Retrospective Application of Section 238A
In BK Educational, the Supreme Court, when confronted with the question of whether section 238A pertaining to limitation introduced in the 2018 amendment to the Code has retrospective applicability, deliberated extensively on the views adopted by NCLT and NCLAT and the arguments put forward by counsel for the parties.
Counsel appearing on behalf of the appellants argued that the law of limitation pertaining to the domain of procedure must be held to apply retrospectively in any case. To substantiate their arguments, counsel relied upon several judgments of the Supreme Court (Allied Motors (P) Limited v.CIT (1997) 3 SCC 472; MP Steel Corporation v.CCE (2015) 7 SCC 58; SBI v. V Ramakrishnan (2018) SCC Online SC 963). It was argued that it could never have been the intention of the legislature to resuscitate stale and dead claims that were barred by limitation leading to taking over the management of the corporate debtor which might ultimately result in winding of the company. For the introduction of section 238A in the Code to serve its purpose, retrospective application was necessary as otherwise applications to resurrect time barred claims would have to be allowed as not being governed by law of limitation.
On the other hand, counsel appearing on behalf of the respondents argued that the Code should also prescribe to the general norms.

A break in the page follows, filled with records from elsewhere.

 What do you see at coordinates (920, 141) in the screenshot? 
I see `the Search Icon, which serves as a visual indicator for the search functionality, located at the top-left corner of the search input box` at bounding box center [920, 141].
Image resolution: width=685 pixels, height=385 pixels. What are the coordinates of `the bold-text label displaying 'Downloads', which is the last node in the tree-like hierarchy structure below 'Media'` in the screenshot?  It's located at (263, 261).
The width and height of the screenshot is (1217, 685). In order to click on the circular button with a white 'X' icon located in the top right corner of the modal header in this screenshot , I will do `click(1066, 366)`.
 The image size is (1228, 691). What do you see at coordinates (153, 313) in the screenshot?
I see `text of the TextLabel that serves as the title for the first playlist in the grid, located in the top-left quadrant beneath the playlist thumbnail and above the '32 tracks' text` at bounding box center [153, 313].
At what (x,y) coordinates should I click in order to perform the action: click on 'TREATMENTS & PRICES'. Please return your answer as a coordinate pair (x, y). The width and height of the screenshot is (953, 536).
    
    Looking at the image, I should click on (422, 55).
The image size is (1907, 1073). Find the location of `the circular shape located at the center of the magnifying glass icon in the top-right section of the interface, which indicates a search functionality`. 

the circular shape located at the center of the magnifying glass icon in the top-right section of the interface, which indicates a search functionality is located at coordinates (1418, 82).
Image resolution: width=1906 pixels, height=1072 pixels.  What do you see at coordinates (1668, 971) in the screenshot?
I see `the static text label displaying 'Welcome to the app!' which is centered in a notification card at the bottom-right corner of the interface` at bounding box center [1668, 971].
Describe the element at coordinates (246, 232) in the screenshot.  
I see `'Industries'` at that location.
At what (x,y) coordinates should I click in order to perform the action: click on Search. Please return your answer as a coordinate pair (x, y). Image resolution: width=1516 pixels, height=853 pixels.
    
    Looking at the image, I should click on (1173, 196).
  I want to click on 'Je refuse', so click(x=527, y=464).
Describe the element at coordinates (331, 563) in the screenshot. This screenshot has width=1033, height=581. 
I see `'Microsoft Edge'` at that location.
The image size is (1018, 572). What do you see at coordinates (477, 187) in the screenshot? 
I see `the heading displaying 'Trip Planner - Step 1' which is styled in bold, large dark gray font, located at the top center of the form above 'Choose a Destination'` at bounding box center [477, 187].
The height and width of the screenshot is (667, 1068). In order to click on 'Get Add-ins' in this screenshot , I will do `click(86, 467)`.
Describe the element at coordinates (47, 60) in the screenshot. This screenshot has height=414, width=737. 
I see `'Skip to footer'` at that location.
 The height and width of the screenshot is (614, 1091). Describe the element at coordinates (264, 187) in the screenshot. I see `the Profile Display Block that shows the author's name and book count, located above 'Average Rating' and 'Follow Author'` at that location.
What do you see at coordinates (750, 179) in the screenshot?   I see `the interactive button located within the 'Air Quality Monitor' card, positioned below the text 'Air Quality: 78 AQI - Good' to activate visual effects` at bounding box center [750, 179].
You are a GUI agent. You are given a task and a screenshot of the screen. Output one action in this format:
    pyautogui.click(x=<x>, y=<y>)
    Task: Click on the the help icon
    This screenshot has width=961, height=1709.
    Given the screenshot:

The general law is that every statute is prospective unless it is expressly or by necessary implication made to have retrospective application.
The Supreme Court held that limitation law being procedural in nature should be applied retrospectively except where law of limitation revives a dead remedy. The context of the exception is that the new law of limitation should not provide for a longer period of limitation than what was provided earlier before amendment. Nariman, J observed that if the retrospective applicability of the Act is not applied, a creditor can trigger the Code for a debt that is time barred which cannot be the intention of the legislature. He further observed that the expression ‘debt due’ used in the Code would obviously only refer to debts that are not time barred and which has already been held in the case of Innoventive Industries v. ICICI Bank & Anr.
The Supreme Court arrived at the conclusion that the Limitation Act is applicable to applications that are filed under sections 7 and 9 of the Code and that too from the inception of the Code, i.e. from 2016. The Court observed that article 137 of the schedule to the Limitation Act would therefore be immediately attracted and the ‘right to sue’ will accrue when a default occurs. If the default occurs three years prior to the date of filing of the application by the financial or operational creditor, such application would be barred under article 137 of the schedule to the Limitation Act, except in those cases wherein, through the applicability of section 5 of the Limitation Act, such delay can be condoned.
In our view, the Supreme Court in BK Educationalhas further pronounced the already laid down common law maxim “vigilantibus et non dormientibus jura subveniunt”, which means the law helps those who are vigilant and not those who sleep over their rights. Through the judgment, it is clearly laid down that a creditor that has slept over its rights and has allowed the limitation period to lapse cannot rely upon the Code to recover its time barred, dead and stale debts. This judgment and reasoning of the Supreme Court is important as it clears the prevailing confusion regarding applicability of Limitation Act and authoritatively lays a precedent that is binding on the NCLT and NCLAT.